PROBLEM STATEMENT:
For this task, retype the records below exactly.

(Data excerpts)
== Segment start ==

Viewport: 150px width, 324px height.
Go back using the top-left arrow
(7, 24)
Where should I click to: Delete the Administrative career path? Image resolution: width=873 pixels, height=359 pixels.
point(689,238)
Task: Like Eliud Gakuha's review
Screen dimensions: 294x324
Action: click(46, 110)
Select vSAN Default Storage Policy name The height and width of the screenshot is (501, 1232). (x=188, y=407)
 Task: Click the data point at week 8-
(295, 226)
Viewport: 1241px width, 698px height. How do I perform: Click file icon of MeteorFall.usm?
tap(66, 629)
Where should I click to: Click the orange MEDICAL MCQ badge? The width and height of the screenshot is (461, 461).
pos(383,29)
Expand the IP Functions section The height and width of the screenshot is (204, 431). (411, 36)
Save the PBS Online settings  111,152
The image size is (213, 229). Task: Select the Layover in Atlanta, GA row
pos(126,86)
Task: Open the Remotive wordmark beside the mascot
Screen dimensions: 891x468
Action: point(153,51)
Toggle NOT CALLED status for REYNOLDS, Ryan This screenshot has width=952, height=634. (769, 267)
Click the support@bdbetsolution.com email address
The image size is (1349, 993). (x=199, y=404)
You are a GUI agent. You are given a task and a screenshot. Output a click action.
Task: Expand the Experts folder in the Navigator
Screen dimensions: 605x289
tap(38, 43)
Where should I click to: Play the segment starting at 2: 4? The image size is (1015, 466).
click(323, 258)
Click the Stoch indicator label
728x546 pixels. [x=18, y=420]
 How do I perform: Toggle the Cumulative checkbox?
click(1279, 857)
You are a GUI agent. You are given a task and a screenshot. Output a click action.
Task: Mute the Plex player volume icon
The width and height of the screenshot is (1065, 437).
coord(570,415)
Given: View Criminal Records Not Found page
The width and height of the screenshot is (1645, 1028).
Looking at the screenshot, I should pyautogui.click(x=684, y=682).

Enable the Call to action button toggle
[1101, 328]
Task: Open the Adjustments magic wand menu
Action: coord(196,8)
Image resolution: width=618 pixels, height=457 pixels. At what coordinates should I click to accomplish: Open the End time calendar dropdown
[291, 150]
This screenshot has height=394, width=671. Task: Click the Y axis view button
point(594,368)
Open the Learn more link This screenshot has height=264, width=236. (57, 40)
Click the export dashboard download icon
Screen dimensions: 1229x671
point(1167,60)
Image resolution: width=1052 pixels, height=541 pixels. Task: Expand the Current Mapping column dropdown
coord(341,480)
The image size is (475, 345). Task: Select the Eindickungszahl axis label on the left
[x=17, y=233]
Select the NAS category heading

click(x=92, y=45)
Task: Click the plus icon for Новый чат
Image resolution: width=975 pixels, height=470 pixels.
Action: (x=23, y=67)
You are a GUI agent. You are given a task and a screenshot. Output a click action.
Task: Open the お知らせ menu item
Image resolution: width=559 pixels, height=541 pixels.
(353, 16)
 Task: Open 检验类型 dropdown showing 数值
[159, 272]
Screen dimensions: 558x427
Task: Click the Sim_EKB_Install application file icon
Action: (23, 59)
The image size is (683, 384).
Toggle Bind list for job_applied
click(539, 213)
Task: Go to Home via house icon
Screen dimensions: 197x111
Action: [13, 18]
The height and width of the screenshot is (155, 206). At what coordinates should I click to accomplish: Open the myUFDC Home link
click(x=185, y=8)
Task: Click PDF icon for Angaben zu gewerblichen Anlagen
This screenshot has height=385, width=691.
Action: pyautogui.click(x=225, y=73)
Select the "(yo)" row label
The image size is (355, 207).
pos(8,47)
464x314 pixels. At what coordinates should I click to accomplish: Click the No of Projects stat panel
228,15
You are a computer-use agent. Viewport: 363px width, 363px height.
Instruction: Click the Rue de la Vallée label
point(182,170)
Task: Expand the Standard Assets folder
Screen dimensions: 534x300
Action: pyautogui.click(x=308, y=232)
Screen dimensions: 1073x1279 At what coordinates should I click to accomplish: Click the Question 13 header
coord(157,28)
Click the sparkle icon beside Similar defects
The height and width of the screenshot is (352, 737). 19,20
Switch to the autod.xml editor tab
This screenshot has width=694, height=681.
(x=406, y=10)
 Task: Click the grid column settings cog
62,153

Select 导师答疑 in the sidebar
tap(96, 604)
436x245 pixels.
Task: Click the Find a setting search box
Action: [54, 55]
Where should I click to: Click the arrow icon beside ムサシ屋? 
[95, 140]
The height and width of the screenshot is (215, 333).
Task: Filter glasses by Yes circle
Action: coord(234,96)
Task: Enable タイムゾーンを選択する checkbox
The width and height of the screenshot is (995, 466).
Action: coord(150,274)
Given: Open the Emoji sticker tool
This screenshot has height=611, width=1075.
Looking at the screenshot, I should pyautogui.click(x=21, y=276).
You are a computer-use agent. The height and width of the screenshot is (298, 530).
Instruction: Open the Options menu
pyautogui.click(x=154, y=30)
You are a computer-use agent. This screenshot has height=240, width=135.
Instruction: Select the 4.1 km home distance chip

== Segment end ==

RESPONSE AREA:
Viewport: 150px width, 324px height.
Go back using the top-left arrow
(7, 24)
Where should I click to: Delete the Administrative career path? Image resolution: width=873 pixels, height=359 pixels.
point(689,238)
Task: Like Eliud Gakuha's review
Screen dimensions: 294x324
Action: click(46, 110)
Select vSAN Default Storage Policy name The height and width of the screenshot is (501, 1232). (x=188, y=407)
 Task: Click the data point at week 8-
(295, 226)
Viewport: 1241px width, 698px height. How do I perform: Click file icon of MeteorFall.usm?
tap(66, 629)
Where should I click to: Click the orange MEDICAL MCQ badge? The width and height of the screenshot is (461, 461).
pos(383,29)
Expand the IP Functions section The height and width of the screenshot is (204, 431). (411, 36)
Save the PBS Online settings  111,152
The image size is (213, 229). Task: Select the Layover in Atlanta, GA row
pos(126,86)
Task: Open the Remotive wordmark beside the mascot
Screen dimensions: 891x468
Action: point(153,51)
Toggle NOT CALLED status for REYNOLDS, Ryan This screenshot has width=952, height=634. (769, 267)
Click the support@bdbetsolution.com email address
The image size is (1349, 993). (x=199, y=404)
You are a GUI agent. You are given a task and a screenshot. Output a click action.
Task: Expand the Experts folder in the Navigator
Screen dimensions: 605x289
tap(38, 43)
Where should I click to: Play the segment starting at 2: 4? The image size is (1015, 466).
click(323, 258)
Click the Stoch indicator label
728x546 pixels. [x=18, y=420]
 How do I perform: Toggle the Cumulative checkbox?
click(1279, 857)
You are a GUI agent. You are given a task and a screenshot. Output a click action.
Task: Mute the Plex player volume icon
The width and height of the screenshot is (1065, 437).
coord(570,415)
Given: View Criminal Records Not Found page
The width and height of the screenshot is (1645, 1028).
Looking at the screenshot, I should pyautogui.click(x=684, y=682).

Enable the Call to action button toggle
[1101, 328]
Task: Open the Adjustments magic wand menu
Action: coord(196,8)
Image resolution: width=618 pixels, height=457 pixels. At what coordinates should I click to accomplish: Open the End time calendar dropdown
[291, 150]
This screenshot has height=394, width=671. Task: Click the Y axis view button
point(594,368)
Open the Learn more link This screenshot has height=264, width=236. (57, 40)
Click the export dashboard download icon
Screen dimensions: 1229x671
point(1167,60)
Image resolution: width=1052 pixels, height=541 pixels. Task: Expand the Current Mapping column dropdown
coord(341,480)
The image size is (475, 345). Task: Select the Eindickungszahl axis label on the left
[x=17, y=233]
Select the NAS category heading

click(x=92, y=45)
Task: Click the plus icon for Новый чат
Image resolution: width=975 pixels, height=470 pixels.
Action: (x=23, y=67)
You are a GUI agent. You are given a task and a screenshot. Output a click action.
Task: Open the お知らせ menu item
Image resolution: width=559 pixels, height=541 pixels.
(353, 16)
 Task: Open 检验类型 dropdown showing 数值
[159, 272]
Screen dimensions: 558x427
Task: Click the Sim_EKB_Install application file icon
Action: (23, 59)
The image size is (683, 384).
Toggle Bind list for job_applied
click(539, 213)
Task: Go to Home via house icon
Screen dimensions: 197x111
Action: [13, 18]
The height and width of the screenshot is (155, 206). At what coordinates should I click to accomplish: Open the myUFDC Home link
click(x=185, y=8)
Task: Click PDF icon for Angaben zu gewerblichen Anlagen
This screenshot has height=385, width=691.
Action: pyautogui.click(x=225, y=73)
Select the "(yo)" row label
The image size is (355, 207).
pos(8,47)
464x314 pixels. At what coordinates should I click to accomplish: Click the No of Projects stat panel
228,15
You are a computer-use agent. Viewport: 363px width, 363px height.
Instruction: Click the Rue de la Vallée label
point(182,170)
Task: Expand the Standard Assets folder
Screen dimensions: 534x300
Action: pyautogui.click(x=308, y=232)
Screen dimensions: 1073x1279 At what coordinates should I click to accomplish: Click the Question 13 header
coord(157,28)
Click the sparkle icon beside Similar defects
The height and width of the screenshot is (352, 737). 19,20
Switch to the autod.xml editor tab
This screenshot has width=694, height=681.
(x=406, y=10)
 Task: Click the grid column settings cog
62,153

Select 导师答疑 in the sidebar
tap(96, 604)
436x245 pixels.
Task: Click the Find a setting search box
Action: [54, 55]
Where should I click to: Click the arrow icon beside ムサシ屋? 
[95, 140]
The height and width of the screenshot is (215, 333).
Task: Filter glasses by Yes circle
Action: coord(234,96)
Task: Enable タイムゾーンを選択する checkbox
The width and height of the screenshot is (995, 466).
Action: coord(150,274)
Given: Open the Emoji sticker tool
This screenshot has height=611, width=1075.
Looking at the screenshot, I should pyautogui.click(x=21, y=276).
You are a computer-use agent. The height and width of the screenshot is (298, 530).
Instruction: Open the Options menu
pyautogui.click(x=154, y=30)
You are a computer-use agent. This screenshot has height=240, width=135.
Instruction: Select the 4.1 km home distance chip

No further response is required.